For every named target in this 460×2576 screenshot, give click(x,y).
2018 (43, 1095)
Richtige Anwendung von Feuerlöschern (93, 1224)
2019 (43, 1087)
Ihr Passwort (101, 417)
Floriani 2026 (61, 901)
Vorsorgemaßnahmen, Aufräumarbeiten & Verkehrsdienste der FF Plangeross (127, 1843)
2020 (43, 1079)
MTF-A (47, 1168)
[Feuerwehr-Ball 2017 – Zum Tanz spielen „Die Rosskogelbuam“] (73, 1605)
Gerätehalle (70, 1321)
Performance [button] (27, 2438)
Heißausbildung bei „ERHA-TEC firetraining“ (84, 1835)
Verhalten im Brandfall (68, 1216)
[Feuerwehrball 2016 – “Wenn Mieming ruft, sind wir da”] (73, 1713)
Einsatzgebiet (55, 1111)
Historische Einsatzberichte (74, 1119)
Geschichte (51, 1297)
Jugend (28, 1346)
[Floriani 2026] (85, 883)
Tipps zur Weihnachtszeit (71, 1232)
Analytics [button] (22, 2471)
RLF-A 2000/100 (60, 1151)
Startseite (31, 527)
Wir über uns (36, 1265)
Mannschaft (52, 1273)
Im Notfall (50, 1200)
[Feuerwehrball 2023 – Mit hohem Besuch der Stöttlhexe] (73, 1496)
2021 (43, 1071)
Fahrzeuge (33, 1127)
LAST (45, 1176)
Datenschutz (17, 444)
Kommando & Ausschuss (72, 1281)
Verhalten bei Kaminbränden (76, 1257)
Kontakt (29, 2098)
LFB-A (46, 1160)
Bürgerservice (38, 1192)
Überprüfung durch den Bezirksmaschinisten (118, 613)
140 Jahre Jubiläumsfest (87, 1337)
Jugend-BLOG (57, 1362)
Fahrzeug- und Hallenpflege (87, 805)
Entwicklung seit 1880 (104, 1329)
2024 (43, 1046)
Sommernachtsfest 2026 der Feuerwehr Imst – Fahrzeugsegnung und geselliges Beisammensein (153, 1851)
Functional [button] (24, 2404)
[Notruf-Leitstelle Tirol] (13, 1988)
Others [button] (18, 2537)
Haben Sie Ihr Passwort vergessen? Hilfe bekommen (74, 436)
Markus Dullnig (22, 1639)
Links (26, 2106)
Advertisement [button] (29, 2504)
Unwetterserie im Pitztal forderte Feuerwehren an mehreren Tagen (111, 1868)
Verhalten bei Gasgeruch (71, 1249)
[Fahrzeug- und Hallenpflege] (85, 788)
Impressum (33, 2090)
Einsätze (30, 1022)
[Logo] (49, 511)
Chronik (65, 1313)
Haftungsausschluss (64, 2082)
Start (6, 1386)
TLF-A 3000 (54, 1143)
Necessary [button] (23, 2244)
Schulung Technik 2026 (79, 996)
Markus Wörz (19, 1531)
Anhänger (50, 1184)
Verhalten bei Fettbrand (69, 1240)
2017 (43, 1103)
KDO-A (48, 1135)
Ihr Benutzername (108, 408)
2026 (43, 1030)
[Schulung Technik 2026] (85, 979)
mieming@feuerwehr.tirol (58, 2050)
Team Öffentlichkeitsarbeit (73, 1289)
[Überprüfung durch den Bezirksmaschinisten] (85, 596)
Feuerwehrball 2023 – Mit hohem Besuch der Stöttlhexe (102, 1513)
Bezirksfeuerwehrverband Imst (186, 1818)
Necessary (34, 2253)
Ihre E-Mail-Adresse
------------------------------------
* **Work to be completed**
Keep both end lines and retype everything in the records above from the line containing "Links (26, 2106)" through the line containing "KDO-A (48, 1135)", exactly, with nothing else.

* **Task output**
Links (26, 2106)
Advertisement [button] (29, 2504)
Unwetterserie im Pitztal forderte Feuerwehren an mehreren Tagen (111, 1868)
Verhalten bei Gasgeruch (71, 1249)
[Fahrzeug- und Hallenpflege] (85, 788)
Impressum (33, 2090)
Einsätze (30, 1022)
[Logo] (49, 511)
Chronik (65, 1313)
Haftungsausschluss (64, 2082)
Start (6, 1386)
TLF-A 3000 (54, 1143)
Necessary [button] (23, 2244)
Schulung Technik 2026 (79, 996)
Markus Wörz (19, 1531)
Anhänger (50, 1184)
Verhalten bei Fettbrand (69, 1240)
2017 (43, 1103)
KDO-A (48, 1135)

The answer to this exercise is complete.